* ABOUT THIS EXERCISE
Each line from the one containing "This screenshot has height=626, width=580." through the last line of the data below should be printed exactly, please, with any pictures omitted.

* DATA FOR ANALYSIS
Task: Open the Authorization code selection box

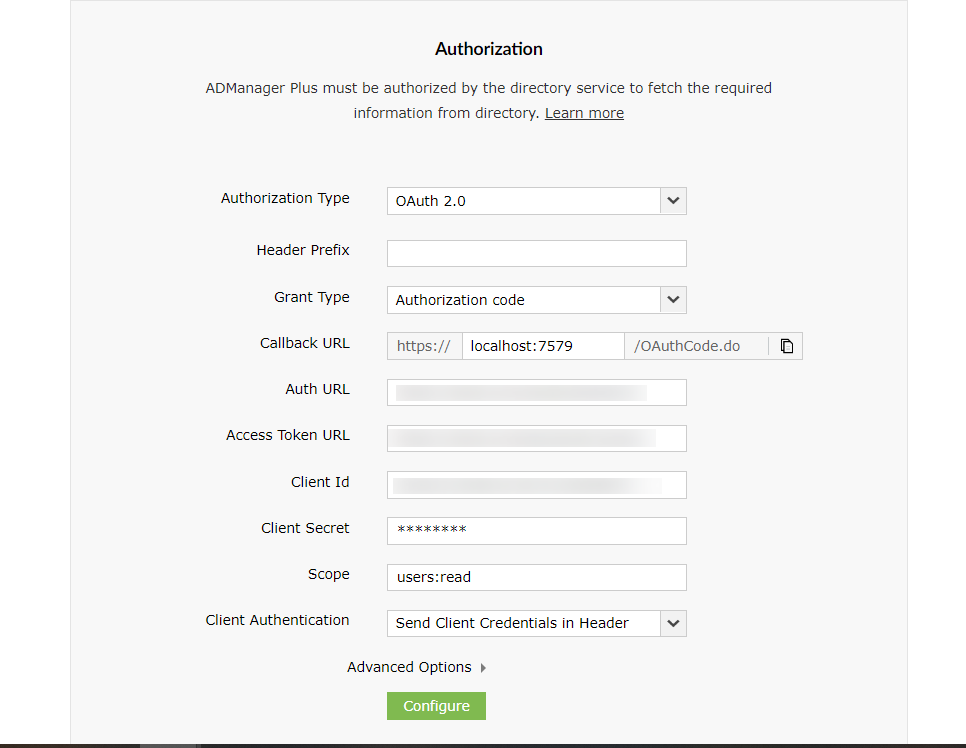Action: 523,300
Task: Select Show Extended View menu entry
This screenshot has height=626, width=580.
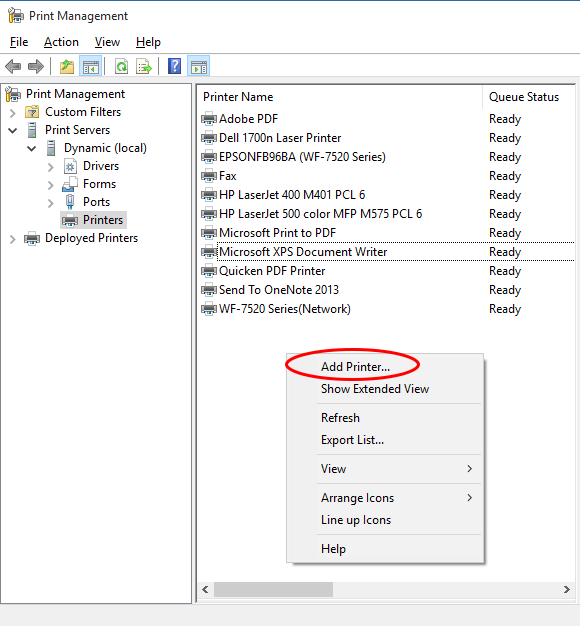Action: pyautogui.click(x=375, y=389)
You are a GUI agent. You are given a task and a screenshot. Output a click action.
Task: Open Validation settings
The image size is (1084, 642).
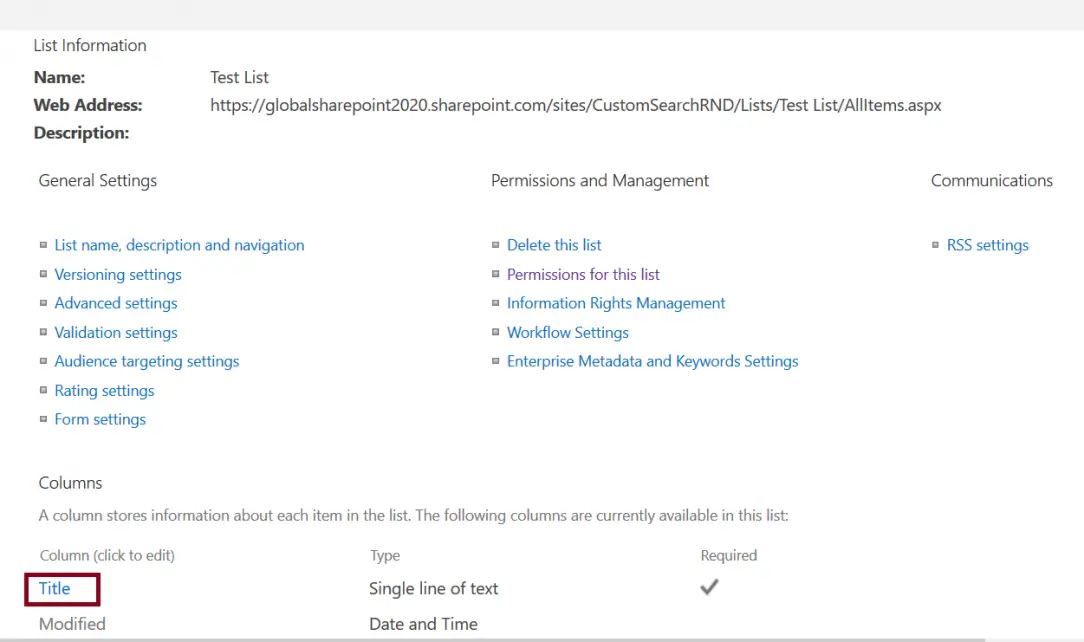pos(116,332)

* RESPONSE
This screenshot has height=626, width=580.
Action: pyautogui.click(x=375, y=389)
You are a GUI agent. You are given a task and a screenshot. Output a click action.
Task: Open Validation settings
The image size is (1084, 642).
pos(116,332)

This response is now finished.